N Z Med J. 2019 Sep 20;132(1502):84-95

Authors: Jowitt D

Abstract
Deadly outbreaks of antibiotic-resistant staphylococcal infection occurred in New Zealand from the mid-1950s to early 1960s. The 'H' or 'Hospital-Bug' epidemic was part of a pandemic wave characterised by high numbers of nosocomial staphylococcal infections and the capacity of Staphylococcus aureus to develop resistance to commonly used antibiotics. Surgical patients and childbearing women and babies proved particularly vulnerable to the predominant pathogenic strain, identified as phage type 80/81. The post-war baby boom was at its height in New Zealand, and overcrowded maternity hospitals and outdated nursing techniques increased the risks of infection.
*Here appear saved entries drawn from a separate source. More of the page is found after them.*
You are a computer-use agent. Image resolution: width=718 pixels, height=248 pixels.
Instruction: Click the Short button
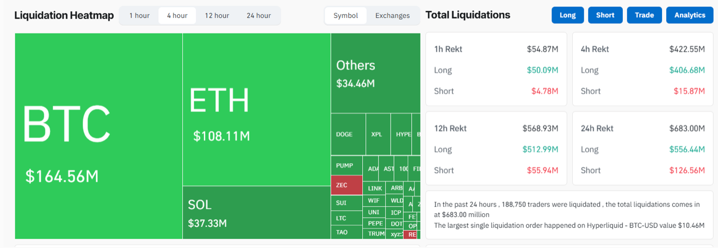click(605, 15)
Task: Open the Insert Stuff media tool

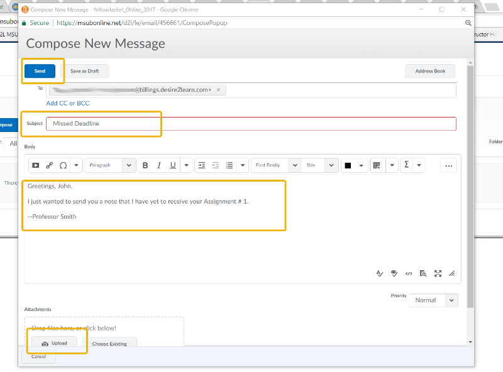Action: coord(35,165)
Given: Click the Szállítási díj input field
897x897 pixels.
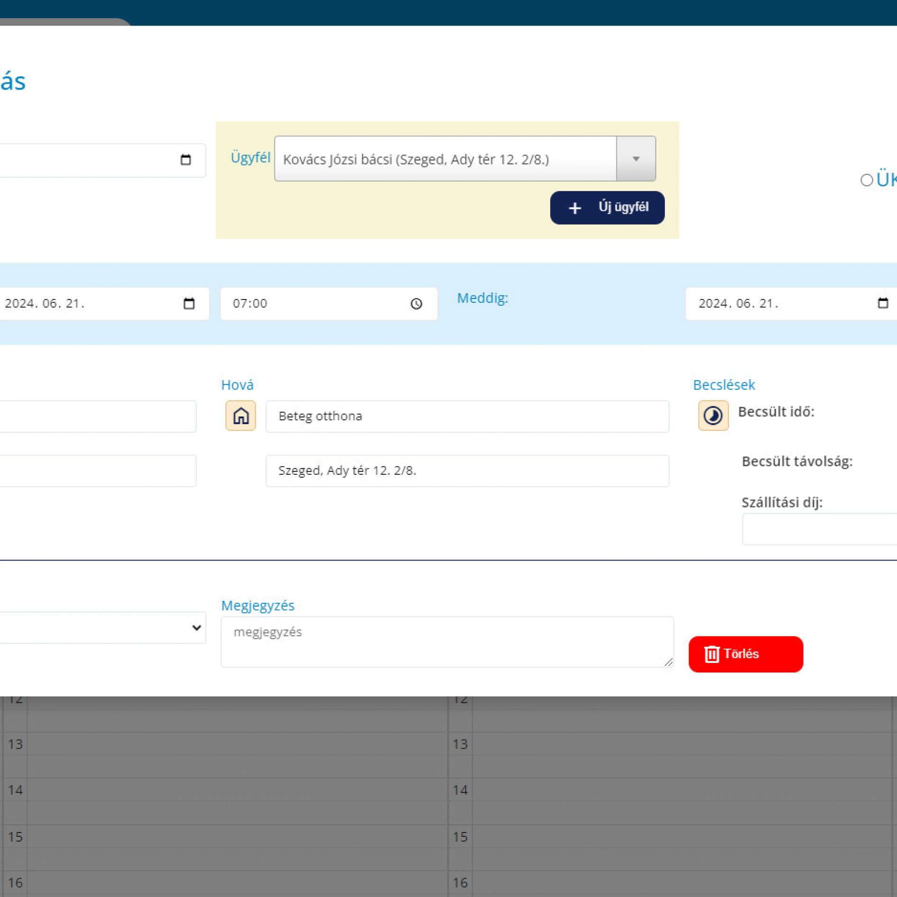Looking at the screenshot, I should (x=820, y=529).
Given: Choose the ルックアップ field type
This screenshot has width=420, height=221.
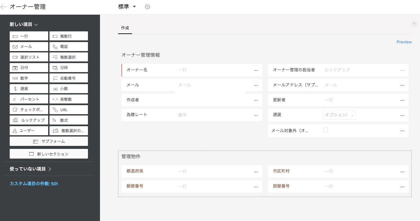Looking at the screenshot, I should coord(29,120).
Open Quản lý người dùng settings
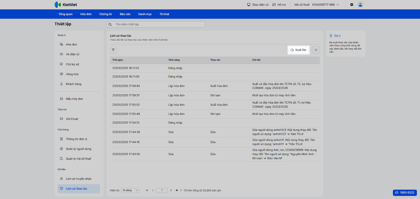 [x=78, y=149]
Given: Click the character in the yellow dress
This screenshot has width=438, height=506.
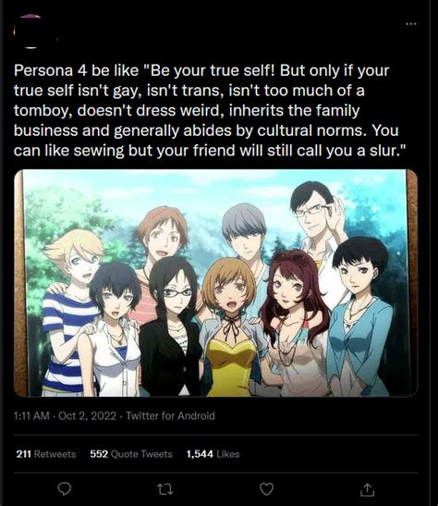Looking at the screenshot, I should 230,326.
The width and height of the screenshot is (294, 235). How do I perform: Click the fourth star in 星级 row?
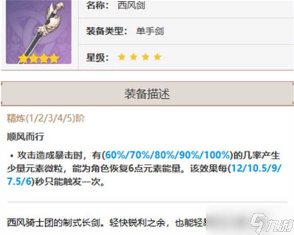[x=157, y=57]
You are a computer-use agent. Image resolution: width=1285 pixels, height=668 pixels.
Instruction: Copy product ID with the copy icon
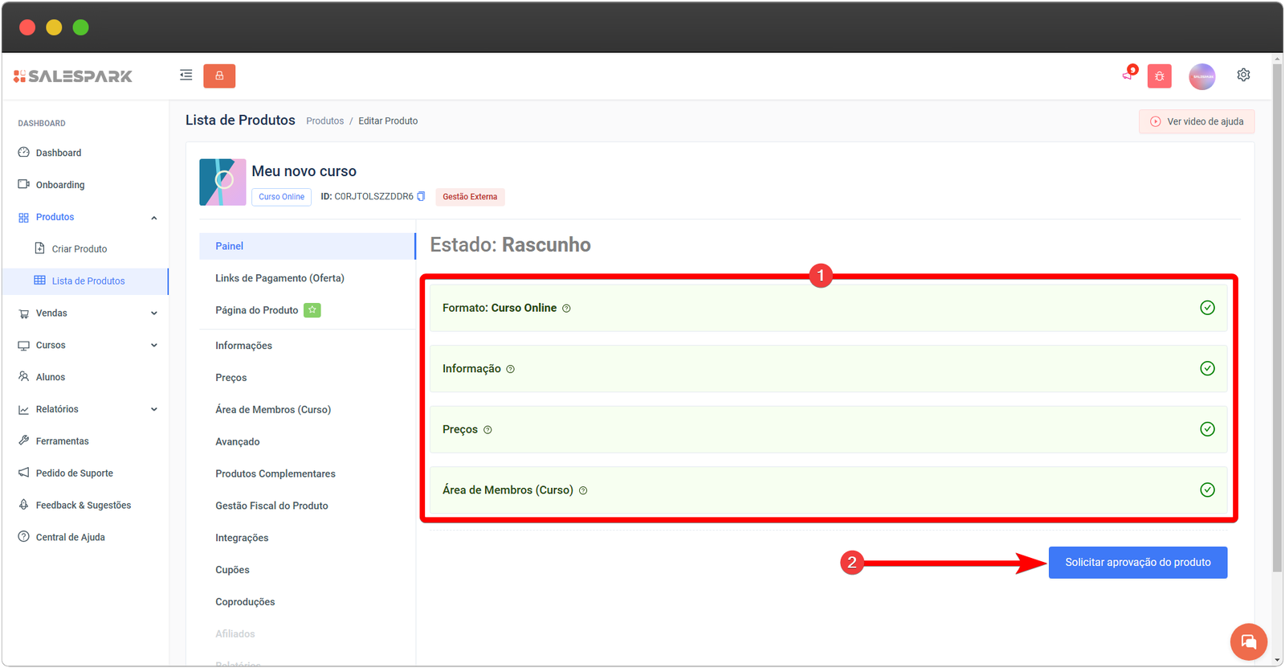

The outbreaks challenged the medical profession, which had become reliant on antibiotics for prophylaxis and treatment. The Health Department ascribed responsibility for the indiscriminate use of antibiotics to medical practitioners but had little control over their prescribing habits. Confronted by increasing infection rates and falling public confidence in the maternity services, health officials supported a fundamental change in maternity care to 'rooming-in' of mother and baby, epidemiological research on staphylococcal transmission in hospitals, notification of nosocomial infections, improved barrier nursing and heightened awareness of appropriate aseptic techniques. Phage type 80/81 waned in the early 1960s concurrent with the arrival of methicillin but the emergence of methicillin-resistant S. aureus (MRSA) in the 1980s, vancomycin-resistant S. aureus (VRSA) in the 2000s, and the rapid emergence and spread of multi-drug resistant Gram-negative bacteria over the past decade, highlights the potential for further outbreaks while the use of antimicrobials remains high. Non-pharmacological interventions such as those promoted during the 'H-Bug' epidemic are likely to be central to controlling future waves of resistant nosocomial infection.